→ Task statement: Output all records exactly, with no images.

→ Input for this task:
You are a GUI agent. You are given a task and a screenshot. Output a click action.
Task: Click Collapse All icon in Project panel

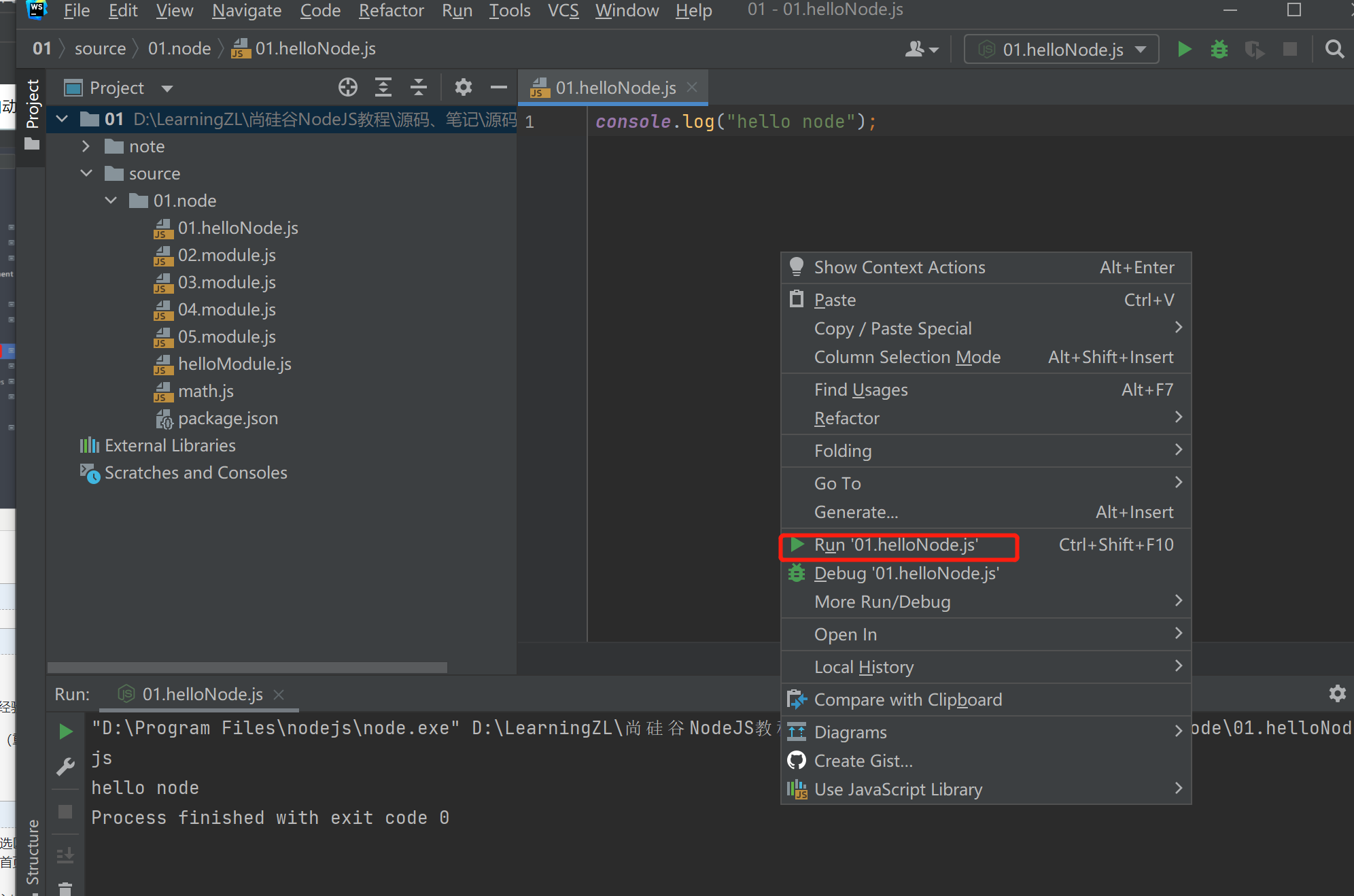pos(419,87)
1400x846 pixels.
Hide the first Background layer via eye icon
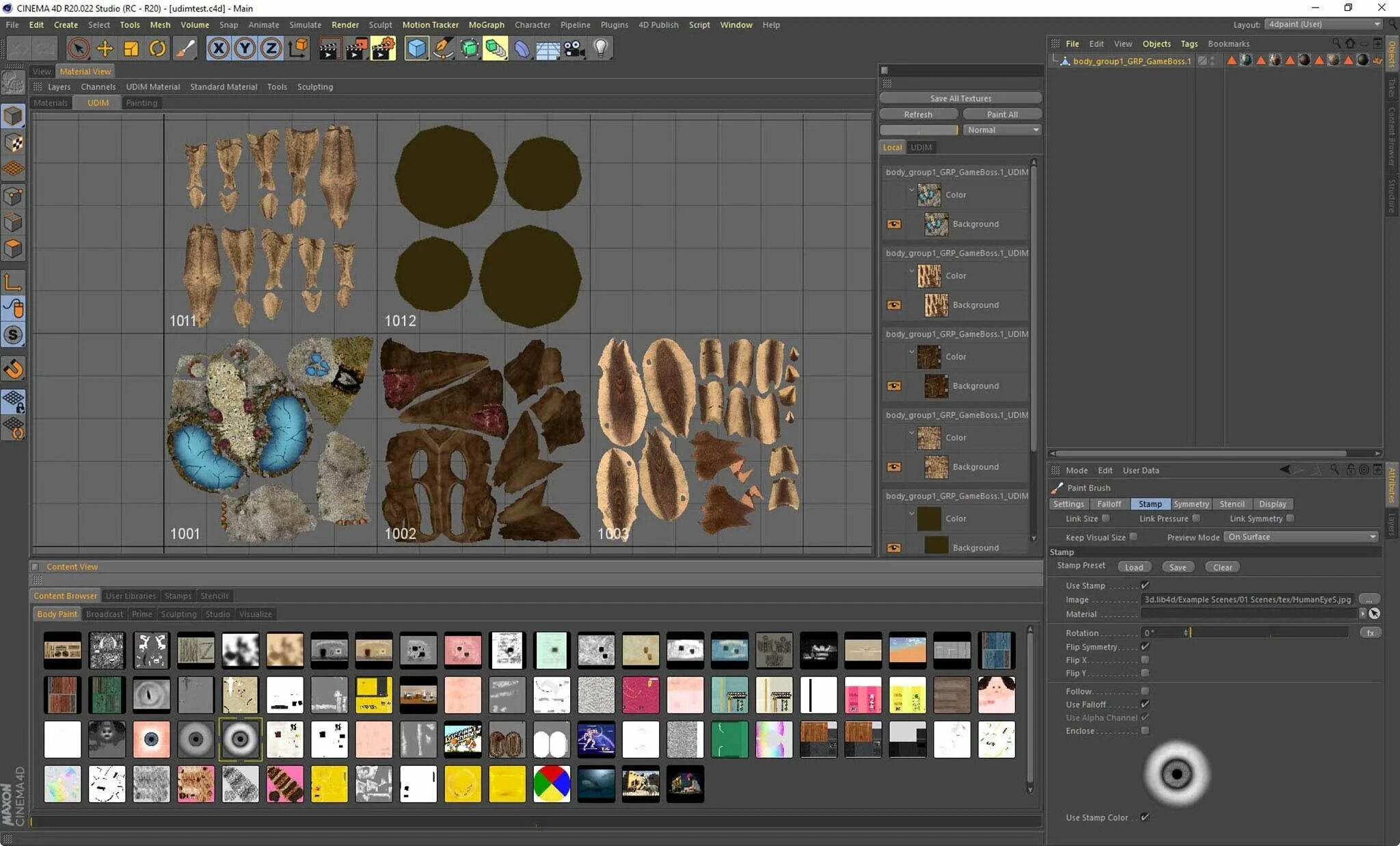pyautogui.click(x=893, y=224)
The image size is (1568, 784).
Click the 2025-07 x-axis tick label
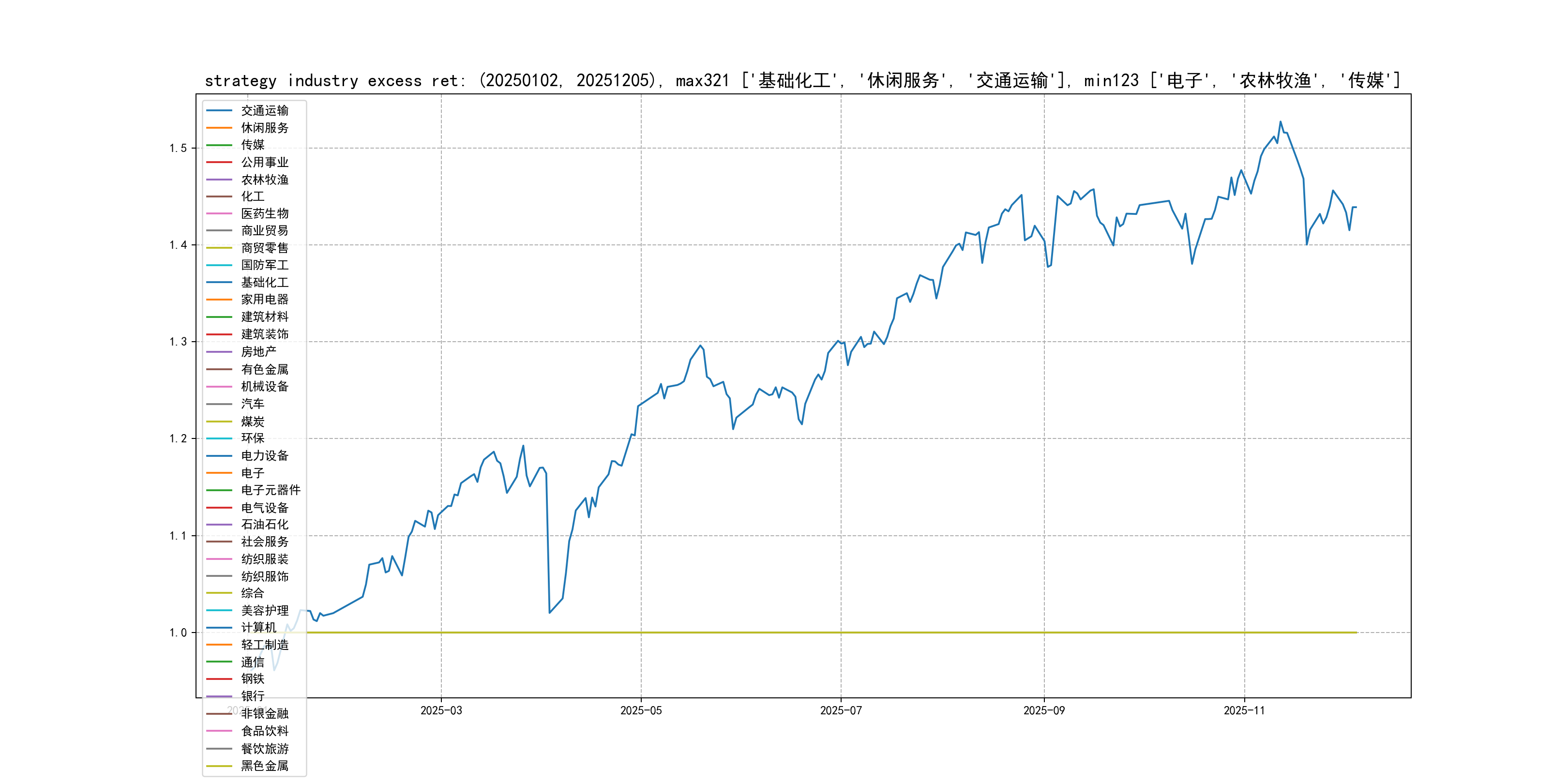pyautogui.click(x=841, y=710)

→ Response area:
You are a GUI agent. You are given a task and a screenshot. Output a click action.
Task: Click Collapse All icon in Project panel

pos(419,87)
1400x846 pixels.
Hide the first Background layer via eye icon
pyautogui.click(x=893, y=224)
The image size is (1568, 784).
Click the 2025-07 x-axis tick label
pyautogui.click(x=841, y=710)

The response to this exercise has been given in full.